Copy down the listing below exactly, please, including every line.

--- Extracted entries ---

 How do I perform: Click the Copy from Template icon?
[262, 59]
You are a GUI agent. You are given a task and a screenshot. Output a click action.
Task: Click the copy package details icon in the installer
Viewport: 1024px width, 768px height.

---

Reply:
 How do I perform: Click the Copy from Template icon?
[262, 59]
You are a GUI agent. You are given a task and a screenshot. Output a click action.
Task: Click the copy package details icon in the installer
Viewport: 1024px width, 768px height.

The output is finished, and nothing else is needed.